Jusqu'à présent, les commentaires de la ministre à ce sujet laissaient entendre qu'il serait sans doute bien compliqué d'interdire ce genre de relations entre adultes « en principe consentants ». Le fait est qu'il serait plus compliqué encore de se contenter de les encadrer en les traitant au cas par cas. On plaint déjà la personne qui, advenant une plainte, aurait le rôle ingrat de faire le tri entre les « vraies » histoires d'amour qui finissent mal et les cas de professeurs ou d'entraîneurs prédateurs qui profitent de leur situation d'autorité pour multiplier les proies.

Pour éviter tout conflit d'intérêts et tout abus de pouvoir, il serait plus simple et plus éthique d'avoir un code de conduite sans ambiguïté qui, comme le suggérait hier Milène Lokrou, de l'organisme « Sans oui, c'est non », proscrit les relations entre les membres du personnel et les élèves lorsqu'un lien d'autorité existe entre ces personnes.
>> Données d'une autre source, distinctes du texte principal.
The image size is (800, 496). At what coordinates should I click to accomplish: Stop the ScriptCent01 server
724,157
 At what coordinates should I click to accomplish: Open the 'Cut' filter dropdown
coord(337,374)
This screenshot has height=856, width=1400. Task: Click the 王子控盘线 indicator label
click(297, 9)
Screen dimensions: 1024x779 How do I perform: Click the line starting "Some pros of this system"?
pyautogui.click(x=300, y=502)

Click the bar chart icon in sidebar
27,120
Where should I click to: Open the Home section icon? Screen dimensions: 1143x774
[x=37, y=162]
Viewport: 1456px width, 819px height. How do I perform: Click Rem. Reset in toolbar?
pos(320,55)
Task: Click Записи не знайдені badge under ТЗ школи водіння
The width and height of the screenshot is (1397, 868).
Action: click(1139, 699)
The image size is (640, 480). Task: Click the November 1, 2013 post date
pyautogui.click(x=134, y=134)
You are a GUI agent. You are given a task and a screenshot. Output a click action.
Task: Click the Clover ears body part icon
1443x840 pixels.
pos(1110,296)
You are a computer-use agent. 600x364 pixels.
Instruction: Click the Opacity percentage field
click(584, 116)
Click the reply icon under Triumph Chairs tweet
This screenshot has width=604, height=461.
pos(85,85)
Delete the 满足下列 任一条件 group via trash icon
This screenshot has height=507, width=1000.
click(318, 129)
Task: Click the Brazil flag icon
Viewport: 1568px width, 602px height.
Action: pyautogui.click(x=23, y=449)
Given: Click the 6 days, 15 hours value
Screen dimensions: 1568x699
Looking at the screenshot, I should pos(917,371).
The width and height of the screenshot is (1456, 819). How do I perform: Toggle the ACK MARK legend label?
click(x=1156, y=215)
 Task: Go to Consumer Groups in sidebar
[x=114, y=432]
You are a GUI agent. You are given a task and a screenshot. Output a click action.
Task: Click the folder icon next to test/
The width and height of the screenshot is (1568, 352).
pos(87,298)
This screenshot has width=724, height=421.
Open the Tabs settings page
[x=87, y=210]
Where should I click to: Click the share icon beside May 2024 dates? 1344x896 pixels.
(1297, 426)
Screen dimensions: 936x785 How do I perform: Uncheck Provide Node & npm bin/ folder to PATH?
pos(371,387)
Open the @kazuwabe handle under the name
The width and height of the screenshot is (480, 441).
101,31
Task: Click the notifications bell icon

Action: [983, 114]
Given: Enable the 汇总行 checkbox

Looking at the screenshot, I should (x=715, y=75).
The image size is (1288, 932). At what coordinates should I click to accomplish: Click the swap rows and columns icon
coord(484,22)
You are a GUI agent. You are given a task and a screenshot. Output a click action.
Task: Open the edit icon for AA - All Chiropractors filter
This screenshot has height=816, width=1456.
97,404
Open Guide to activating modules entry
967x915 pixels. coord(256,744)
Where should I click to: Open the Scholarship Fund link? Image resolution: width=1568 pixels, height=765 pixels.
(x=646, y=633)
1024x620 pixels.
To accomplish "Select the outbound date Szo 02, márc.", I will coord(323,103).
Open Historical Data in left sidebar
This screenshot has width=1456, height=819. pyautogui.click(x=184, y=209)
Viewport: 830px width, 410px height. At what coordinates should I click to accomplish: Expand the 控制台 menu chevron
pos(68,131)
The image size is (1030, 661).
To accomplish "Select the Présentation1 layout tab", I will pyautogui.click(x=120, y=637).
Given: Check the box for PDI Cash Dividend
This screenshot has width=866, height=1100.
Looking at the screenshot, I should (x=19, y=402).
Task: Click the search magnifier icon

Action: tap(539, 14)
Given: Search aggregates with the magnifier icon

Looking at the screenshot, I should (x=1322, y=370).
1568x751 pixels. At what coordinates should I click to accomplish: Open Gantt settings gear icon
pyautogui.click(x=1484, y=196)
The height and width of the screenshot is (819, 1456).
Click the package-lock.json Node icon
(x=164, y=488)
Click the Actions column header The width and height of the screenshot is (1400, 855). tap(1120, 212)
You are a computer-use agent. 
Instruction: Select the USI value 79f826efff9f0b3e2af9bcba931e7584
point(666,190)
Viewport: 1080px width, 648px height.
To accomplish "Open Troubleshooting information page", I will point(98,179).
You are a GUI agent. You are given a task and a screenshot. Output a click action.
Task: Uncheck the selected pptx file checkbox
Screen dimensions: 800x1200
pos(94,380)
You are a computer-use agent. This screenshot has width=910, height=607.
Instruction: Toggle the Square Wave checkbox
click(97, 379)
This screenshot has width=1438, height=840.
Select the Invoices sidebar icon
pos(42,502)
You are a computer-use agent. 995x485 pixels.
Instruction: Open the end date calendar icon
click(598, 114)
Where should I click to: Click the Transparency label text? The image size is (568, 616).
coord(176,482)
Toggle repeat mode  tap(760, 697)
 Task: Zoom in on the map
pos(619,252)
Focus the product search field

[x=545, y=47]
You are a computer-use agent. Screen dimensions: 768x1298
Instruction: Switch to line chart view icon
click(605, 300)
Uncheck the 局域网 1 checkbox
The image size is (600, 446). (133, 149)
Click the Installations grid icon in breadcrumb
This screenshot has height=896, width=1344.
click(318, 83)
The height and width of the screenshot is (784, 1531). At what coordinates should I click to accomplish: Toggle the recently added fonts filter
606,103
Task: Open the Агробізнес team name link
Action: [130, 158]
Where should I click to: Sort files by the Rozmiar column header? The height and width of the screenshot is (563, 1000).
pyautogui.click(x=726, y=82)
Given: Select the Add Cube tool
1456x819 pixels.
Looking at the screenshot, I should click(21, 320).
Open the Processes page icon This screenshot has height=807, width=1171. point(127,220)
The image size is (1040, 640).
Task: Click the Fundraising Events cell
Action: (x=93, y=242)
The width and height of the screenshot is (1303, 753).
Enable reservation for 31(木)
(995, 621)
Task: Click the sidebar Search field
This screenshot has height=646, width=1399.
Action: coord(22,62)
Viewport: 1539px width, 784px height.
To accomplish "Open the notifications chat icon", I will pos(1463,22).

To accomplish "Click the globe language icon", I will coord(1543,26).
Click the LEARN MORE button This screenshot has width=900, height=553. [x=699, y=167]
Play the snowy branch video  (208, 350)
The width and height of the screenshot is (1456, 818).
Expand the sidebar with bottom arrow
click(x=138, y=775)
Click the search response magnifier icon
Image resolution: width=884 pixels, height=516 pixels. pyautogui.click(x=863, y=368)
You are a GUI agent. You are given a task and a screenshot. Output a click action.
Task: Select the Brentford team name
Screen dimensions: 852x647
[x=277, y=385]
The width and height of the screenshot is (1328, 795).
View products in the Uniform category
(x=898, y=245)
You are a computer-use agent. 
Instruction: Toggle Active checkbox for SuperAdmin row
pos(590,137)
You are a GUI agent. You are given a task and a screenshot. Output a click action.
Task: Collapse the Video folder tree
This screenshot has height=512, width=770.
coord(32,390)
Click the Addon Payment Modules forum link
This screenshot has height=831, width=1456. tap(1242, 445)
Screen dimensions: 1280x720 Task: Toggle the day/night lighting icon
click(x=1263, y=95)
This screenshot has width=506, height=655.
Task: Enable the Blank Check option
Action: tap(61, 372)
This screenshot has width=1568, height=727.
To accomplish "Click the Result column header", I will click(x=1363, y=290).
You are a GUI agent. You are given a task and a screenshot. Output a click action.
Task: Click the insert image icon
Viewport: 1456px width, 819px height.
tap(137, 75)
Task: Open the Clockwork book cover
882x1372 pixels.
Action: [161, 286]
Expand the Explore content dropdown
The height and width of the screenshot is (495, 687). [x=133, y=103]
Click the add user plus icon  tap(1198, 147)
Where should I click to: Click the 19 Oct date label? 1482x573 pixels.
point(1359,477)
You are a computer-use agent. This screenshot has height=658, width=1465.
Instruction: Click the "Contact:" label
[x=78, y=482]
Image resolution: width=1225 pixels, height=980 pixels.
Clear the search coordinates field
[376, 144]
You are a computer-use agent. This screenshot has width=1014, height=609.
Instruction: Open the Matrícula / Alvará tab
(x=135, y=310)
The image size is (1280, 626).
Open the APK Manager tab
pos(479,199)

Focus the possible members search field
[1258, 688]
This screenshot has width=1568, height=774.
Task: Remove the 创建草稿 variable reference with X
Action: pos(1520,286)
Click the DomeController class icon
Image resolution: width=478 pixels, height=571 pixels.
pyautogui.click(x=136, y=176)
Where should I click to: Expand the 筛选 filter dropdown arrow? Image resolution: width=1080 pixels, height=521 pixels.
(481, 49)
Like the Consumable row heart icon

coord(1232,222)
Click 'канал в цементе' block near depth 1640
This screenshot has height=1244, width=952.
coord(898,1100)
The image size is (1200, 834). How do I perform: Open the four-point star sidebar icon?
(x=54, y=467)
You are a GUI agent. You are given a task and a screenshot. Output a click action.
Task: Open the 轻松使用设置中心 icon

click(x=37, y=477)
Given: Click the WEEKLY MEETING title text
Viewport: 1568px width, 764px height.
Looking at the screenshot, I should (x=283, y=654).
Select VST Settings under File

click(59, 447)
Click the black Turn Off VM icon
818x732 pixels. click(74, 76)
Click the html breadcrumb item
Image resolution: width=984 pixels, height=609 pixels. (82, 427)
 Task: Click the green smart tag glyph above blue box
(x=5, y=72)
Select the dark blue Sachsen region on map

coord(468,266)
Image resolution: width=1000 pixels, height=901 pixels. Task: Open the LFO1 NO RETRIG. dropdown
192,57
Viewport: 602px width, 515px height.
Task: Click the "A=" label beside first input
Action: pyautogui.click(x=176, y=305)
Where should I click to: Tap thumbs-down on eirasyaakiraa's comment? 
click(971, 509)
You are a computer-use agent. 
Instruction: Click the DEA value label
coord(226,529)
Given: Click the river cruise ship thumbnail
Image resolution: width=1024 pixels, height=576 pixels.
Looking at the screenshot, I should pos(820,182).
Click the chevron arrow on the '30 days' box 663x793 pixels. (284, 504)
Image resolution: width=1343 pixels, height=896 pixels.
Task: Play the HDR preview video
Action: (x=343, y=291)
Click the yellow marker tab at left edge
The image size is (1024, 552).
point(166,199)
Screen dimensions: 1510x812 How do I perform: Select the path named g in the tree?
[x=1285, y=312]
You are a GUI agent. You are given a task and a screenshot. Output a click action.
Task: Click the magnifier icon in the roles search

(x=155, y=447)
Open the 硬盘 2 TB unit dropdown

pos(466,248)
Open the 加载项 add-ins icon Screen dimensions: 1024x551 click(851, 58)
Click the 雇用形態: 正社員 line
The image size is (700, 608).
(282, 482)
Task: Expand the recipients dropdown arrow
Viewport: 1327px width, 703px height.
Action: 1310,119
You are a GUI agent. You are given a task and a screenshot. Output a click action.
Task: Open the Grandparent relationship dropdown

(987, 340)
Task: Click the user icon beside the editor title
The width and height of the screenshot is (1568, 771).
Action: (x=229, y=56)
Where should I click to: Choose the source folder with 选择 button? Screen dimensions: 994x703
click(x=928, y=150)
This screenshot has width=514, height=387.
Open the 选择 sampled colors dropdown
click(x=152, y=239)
« Êtes-vous sûres qu'on est rendus là en 2017 dans les établissements d'éducation supérieure ? », a demandé hier la ministre David aux représentantes de « Sans oui, c'est non ! ». Oui, ont-elles répondu, en rappelant que le consentement sexuel n'est pas valide dès lors qu'il existe un lien d'autorité et qu'un consensus se dégage autour de cette question.

Seule exception : si les relations sont antérieures au lien d'autorité, on pourrait prévoir des mécanismes pour éviter qu'il n'y ait des conséquences sur le parcours scolaire de l'élève.

Clarifier le code de conduite et uniformiser les façons de faire permettrait de protéger l'espace pédagogique. Cela enverrait un message clair à ceux qui confondent relations sexuelles et relations pédagogiques.